Another "place of interest" - between 0:50 and till the end - 1:10.
Same behavior - not holding position stable.
You can see, especially about 1:02 - check the trees branches, the day was a bit windy, but wind was not very strong (I think)

Is it normal?
Or... what I am doing wrong?
Any help/advice will be greatly appreciated.

Thanks.
Dmitrijs.
 
it looks like wind, the drones are not very aerodynamic , especially when hovering , it is always trying to hold its position, so I would say theres not a problem
 
also, uploading the flight log will be much more informative. A lot can be learned from it than the video.
 
the wind speed looks on the high side, to keep a stable hover, from the log it looks like normal behavior
 
your flight when moving was stable , it was just the hover. even my mavic 2 pro wont hover with that windspeed, it may do better than yours due to the weight , but it will still try to move
 
it is fairly , their is a slight bit of movement . but it is their , the gps keeps correcting
 
Hmm... as I wrote at my very first post - I have calibrated my compass.
Maybe I did it wrong?
How to calibrate compass correctly?


P.S.
and... how to get this picture, you attached above?
As I understood, these points in the top area of graph means - magnetic yaw is too "wide"?
 
Hmm... as I wrote at my very first post - I have calibrated my compass.
Maybe I did it wrong?
How to calibrate compass correctly?


P.S.
and... how to get this picture, you attached above?
As I understood, these points in the top area of graph means - magnetic yaw is too "wide"?

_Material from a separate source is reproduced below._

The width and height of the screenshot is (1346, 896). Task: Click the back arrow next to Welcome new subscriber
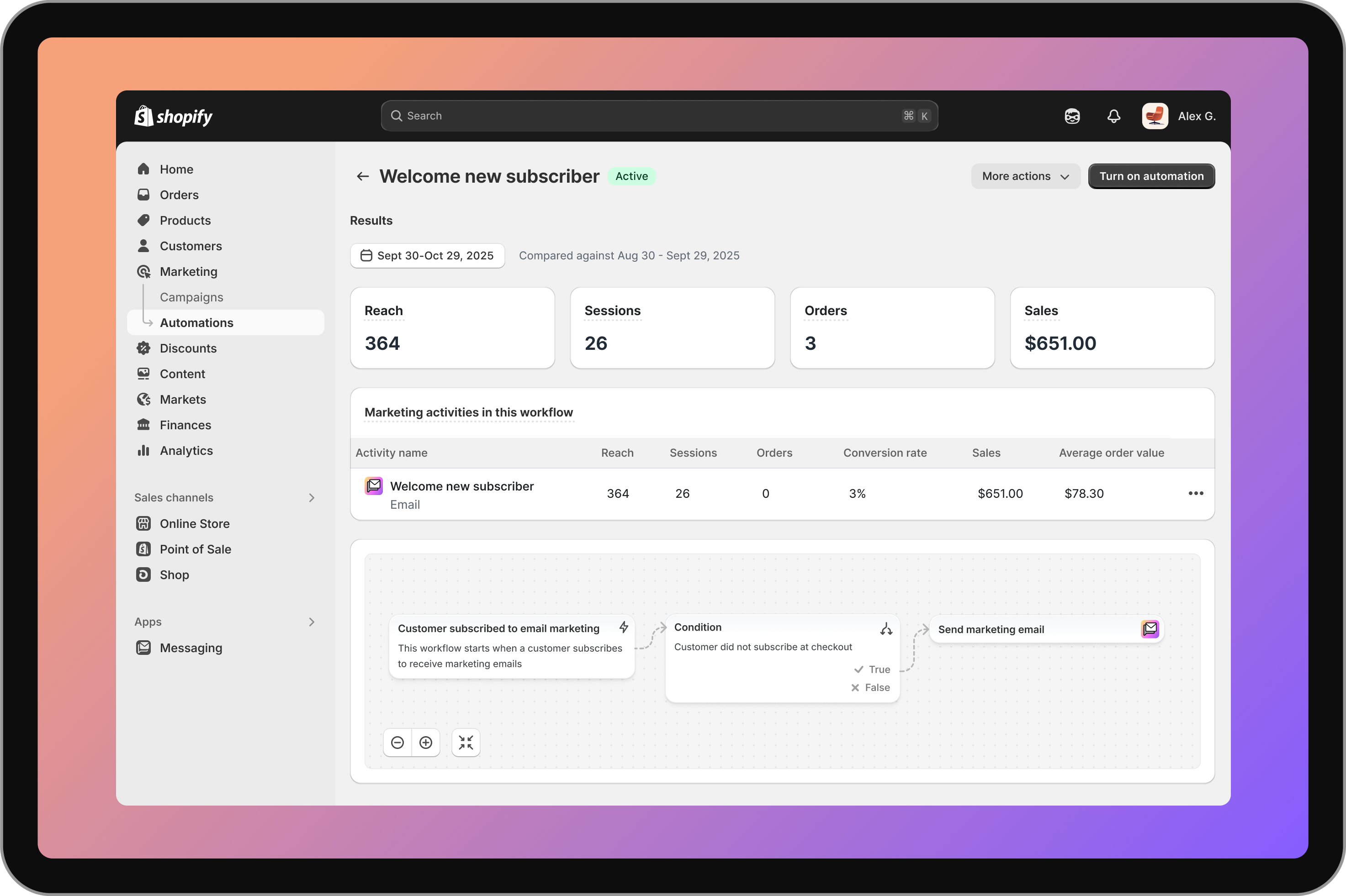tap(363, 176)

You may have calibrated it, but the calibration is bad. Removing the data from during the calibration makes the problem clearer, perhaps:

compass.png

The red and green points represent the discrepancy between magnetic yaw and IMU yaw as a function of IMU yaw. They should lie on a horizontal line at -7° due to the local declination. Instead they show a much larger variation with a period of 360°, indicating an uncompensated magnetic field originating on the aircraft. The variation is large enough to cause directional errors when the FC corrects for wind drift.

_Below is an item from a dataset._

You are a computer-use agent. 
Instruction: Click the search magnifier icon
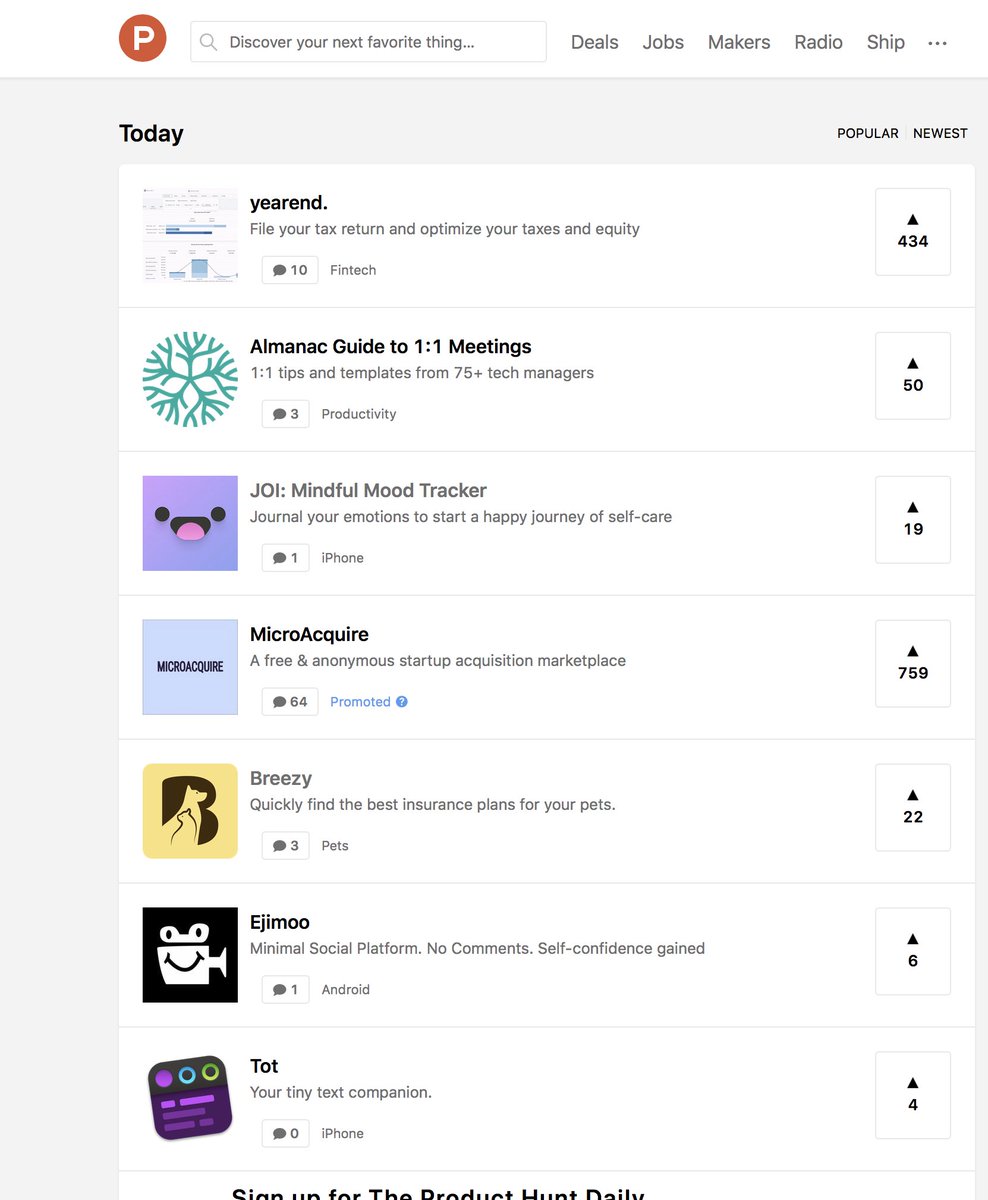point(208,42)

If calibration continues to fail to remove that then the aircraft may need demagnetizing.
 
Sar104 has already covered this but do another compass calibration in a clean environment (with no magnetic interference) and I would also do a IMU calibration (this one you need to do on a perfectly level flat surface ).
 
@sar104 I have often wondered about the meaning of the estimation errors reported in the DAT event stream after a compass calibration. For this one it is reported as 21.8 but I have no idea what these numbers signify.
-26.451 : 3618 [L-COMPASS][scale cali(0)] estimation error:[21.8]

Does that mean anything to you?
 
@sar104 I have often wondered about the meaning of the estimation errors reported in the DAT event stream after a compass calibration. For this one it is reported as 21.8 but I have no idea what these numbers signify.

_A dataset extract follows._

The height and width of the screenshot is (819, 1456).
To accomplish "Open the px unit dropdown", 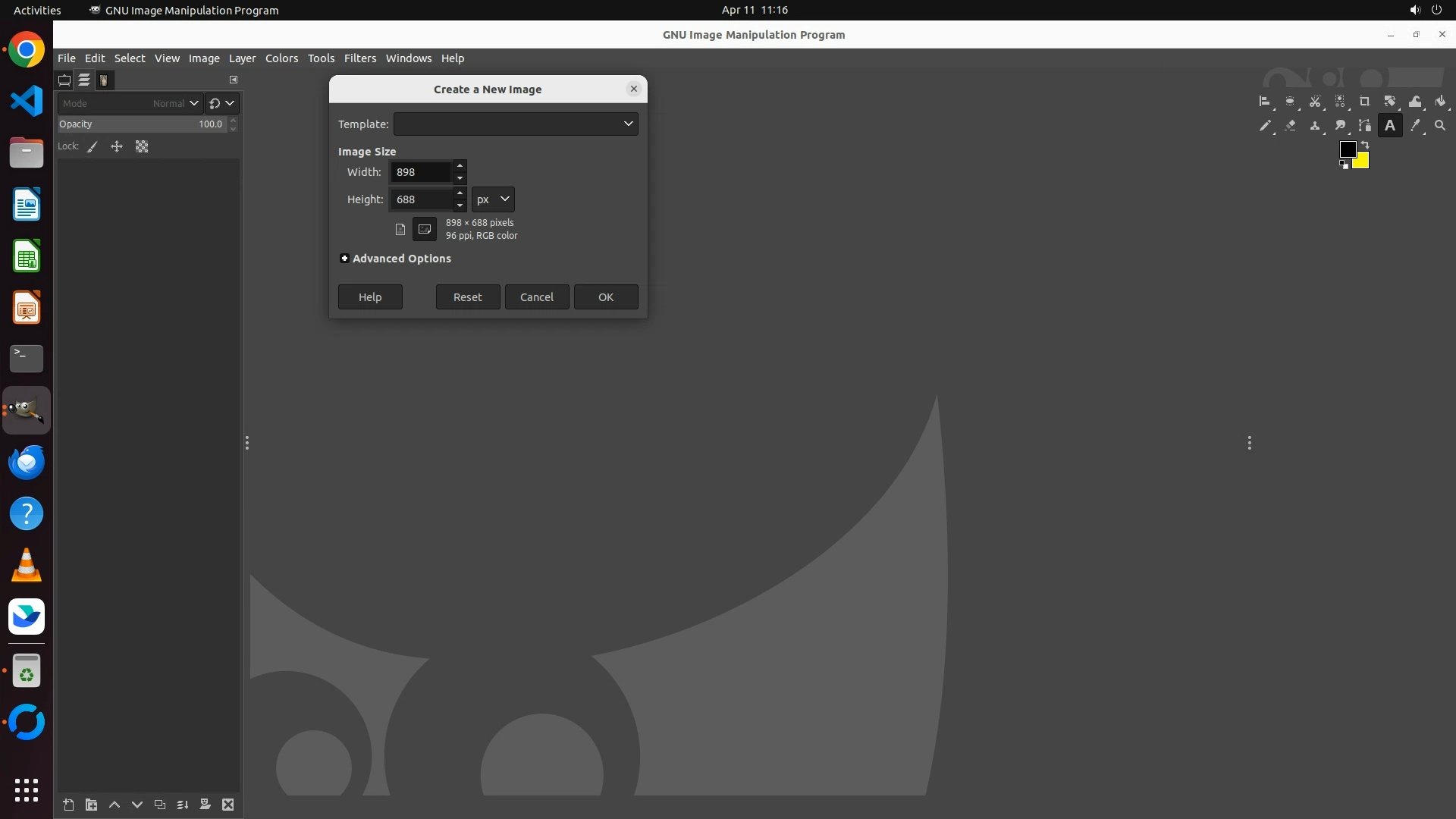I will (493, 199).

Does that mean anything to you?

The calibration likely produces a scale and bias value for each magnetometer axis, so that may be the estimated error in a scale value.
 
The calibration likely produces a scale and bias value for each magnetometer axis, so that may be the estimated error in a scale value.
I see, thanks! So I suppose the lower the number the better the result? And what do you reckon is the range of the scale, 0 - 100?
 
I see, thanks! So I suppose the lower the number the better the result? And what do you reckon is the range of the scale, 0 - 100?

I'd have to take a look at some of my compass calibration logs to figure that out. Given the current situation I might have some extra time to do that.